Nie wiem ile razy o tym mówiłem - odpowiedź:"kupuję, bo im się podoba i ... (wyzwisko czy coś podobnego - cała ta społeczność)". Na fanów Codzika i dodatków nie ma siły, a jak wiemy to oni napędzają całą resztę.. Twórcy mają zupełną swobodę działania w tym przypadku. Walka z tym nie ma sensu. Mogą tu działać jedynie ludzie odpowiedzialni za te gry lub ktoś wpływowy w tej branży - znane osobistości, twórcy bardzo dobrych gier..

02.03.2012 16:09
9
odpowiedz
zanonimizowany821978
8
Generał

Co do Assassyn shita to sie zgadzam, sa ludzie tacy jak kwisc ktorzy po prostu lubia swoje "naj naj naj" marki, nie oczekuja od tworcow rewolucj, sa przyzwyczajeni ze placa za to co juz mieli. Ta "marka" dla mnie zatrzymala sie po ACII kazda kolejna czesc to na sile pakowanie bzdurnej historyjki w innej otoczce.

o Cod'ach juz nie wspominajac... ludzie kupuja z przywzwyczajenia, gwarantuje im to poczucie "bezpieczenstwa" ze w danej produkcji sie odnajda i wiedza czego moga sie spodziewac...

++++++++++++++++++++

_Treść zadania 1_: Przepisz wpisy, zaczynając od wiersza zawierającego "Locate an element on the screen. This" i kontynuując aż do wiersza zawierającego "This screenshot has height=728, width=2576. I want". Wyrażenie "Identify the location of" zastąp przy tym wyrażeniem "Find the position of", a resztę pozostaw bez zmian.

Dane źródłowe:
++++++++++++++++++++

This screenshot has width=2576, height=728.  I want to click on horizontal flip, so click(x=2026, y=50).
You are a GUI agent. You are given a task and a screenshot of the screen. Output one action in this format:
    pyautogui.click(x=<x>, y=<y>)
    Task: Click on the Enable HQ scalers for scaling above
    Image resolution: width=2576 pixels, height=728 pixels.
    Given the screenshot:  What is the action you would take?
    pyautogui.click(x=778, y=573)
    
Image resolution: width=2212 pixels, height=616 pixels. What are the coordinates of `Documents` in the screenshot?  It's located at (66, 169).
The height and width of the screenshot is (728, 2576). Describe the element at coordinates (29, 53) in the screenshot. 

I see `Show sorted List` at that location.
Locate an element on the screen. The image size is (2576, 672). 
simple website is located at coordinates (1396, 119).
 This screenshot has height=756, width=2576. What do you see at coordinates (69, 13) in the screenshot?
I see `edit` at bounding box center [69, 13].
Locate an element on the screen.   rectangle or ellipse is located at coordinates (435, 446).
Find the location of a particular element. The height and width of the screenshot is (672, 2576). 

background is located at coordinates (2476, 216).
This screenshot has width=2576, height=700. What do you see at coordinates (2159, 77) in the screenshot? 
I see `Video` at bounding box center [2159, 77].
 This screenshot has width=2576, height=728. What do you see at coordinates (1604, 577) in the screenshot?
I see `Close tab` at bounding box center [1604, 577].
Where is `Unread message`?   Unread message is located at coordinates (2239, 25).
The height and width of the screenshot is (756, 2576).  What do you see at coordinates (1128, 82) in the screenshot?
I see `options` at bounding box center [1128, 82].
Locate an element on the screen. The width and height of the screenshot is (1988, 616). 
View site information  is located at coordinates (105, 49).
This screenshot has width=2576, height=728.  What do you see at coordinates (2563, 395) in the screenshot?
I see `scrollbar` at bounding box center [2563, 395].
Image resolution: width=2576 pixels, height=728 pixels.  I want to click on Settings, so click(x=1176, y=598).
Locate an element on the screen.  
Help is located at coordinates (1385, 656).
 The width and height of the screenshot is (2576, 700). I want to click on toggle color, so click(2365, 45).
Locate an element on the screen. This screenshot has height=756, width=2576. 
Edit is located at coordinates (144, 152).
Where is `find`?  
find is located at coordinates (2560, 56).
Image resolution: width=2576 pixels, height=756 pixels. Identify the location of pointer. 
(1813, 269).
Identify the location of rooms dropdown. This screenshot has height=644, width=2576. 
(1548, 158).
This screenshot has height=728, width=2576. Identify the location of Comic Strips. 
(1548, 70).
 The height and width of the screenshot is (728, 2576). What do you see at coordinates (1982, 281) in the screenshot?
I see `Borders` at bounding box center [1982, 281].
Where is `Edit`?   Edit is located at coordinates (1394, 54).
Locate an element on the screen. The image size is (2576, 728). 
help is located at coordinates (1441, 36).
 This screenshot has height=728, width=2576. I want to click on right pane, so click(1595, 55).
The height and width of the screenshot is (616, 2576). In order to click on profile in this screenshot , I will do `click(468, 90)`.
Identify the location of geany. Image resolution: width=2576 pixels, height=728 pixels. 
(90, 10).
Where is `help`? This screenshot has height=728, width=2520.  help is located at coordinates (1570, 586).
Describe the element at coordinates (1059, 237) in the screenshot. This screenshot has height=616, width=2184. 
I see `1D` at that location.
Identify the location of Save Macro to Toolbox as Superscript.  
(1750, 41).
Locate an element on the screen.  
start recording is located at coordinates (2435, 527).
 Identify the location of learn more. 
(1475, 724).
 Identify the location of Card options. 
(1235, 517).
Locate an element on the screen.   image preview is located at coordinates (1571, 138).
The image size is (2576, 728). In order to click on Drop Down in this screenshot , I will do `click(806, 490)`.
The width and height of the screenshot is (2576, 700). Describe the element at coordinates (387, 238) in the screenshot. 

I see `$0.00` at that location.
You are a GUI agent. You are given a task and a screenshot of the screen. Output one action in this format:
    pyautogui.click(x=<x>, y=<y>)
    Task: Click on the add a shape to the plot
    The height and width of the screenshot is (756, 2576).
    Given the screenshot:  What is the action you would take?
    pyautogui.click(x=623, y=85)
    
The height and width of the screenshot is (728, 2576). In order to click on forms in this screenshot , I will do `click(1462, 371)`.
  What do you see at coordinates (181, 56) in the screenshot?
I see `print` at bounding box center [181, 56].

++++++++++++++++++++

_Treść zadania 2_: Odtwórz dokładnie fragment tekstu o seriach gier, zaczynając od słów "o Cod'ach juz" i kontynuując aż do słów "moga sie spodziewac...".

_Pisemna odpowiedź 1_:
Locate an element on the screen. This screenshot has height=756, width=2576. 
Edit is located at coordinates (144, 152).
Where is `find`?  
find is located at coordinates (2560, 56).
Image resolution: width=2576 pixels, height=756 pixels. Find the position of pointer. 
(1813, 269).
Find the position of rooms dropdown. This screenshot has height=644, width=2576. 
(1548, 158).
This screenshot has height=728, width=2576. Find the position of Comic Strips. 
(1548, 70).
 The height and width of the screenshot is (728, 2576). What do you see at coordinates (1982, 281) in the screenshot?
I see `Borders` at bounding box center [1982, 281].
Where is `Edit`?   Edit is located at coordinates (1394, 54).
Locate an element on the screen. The image size is (2576, 728). 
help is located at coordinates (1441, 36).
 This screenshot has height=728, width=2576. I want to click on right pane, so click(1595, 55).

_Pisemna odpowiedź 2_:
o Cod'ach juz nie wspominajac... ludzie kupuja z przywzwyczajenia, gwarantuje im to poczucie "bezpieczenstwa" ze w danej produkcji sie odnajda i wiedza czego moga sie spodziewac...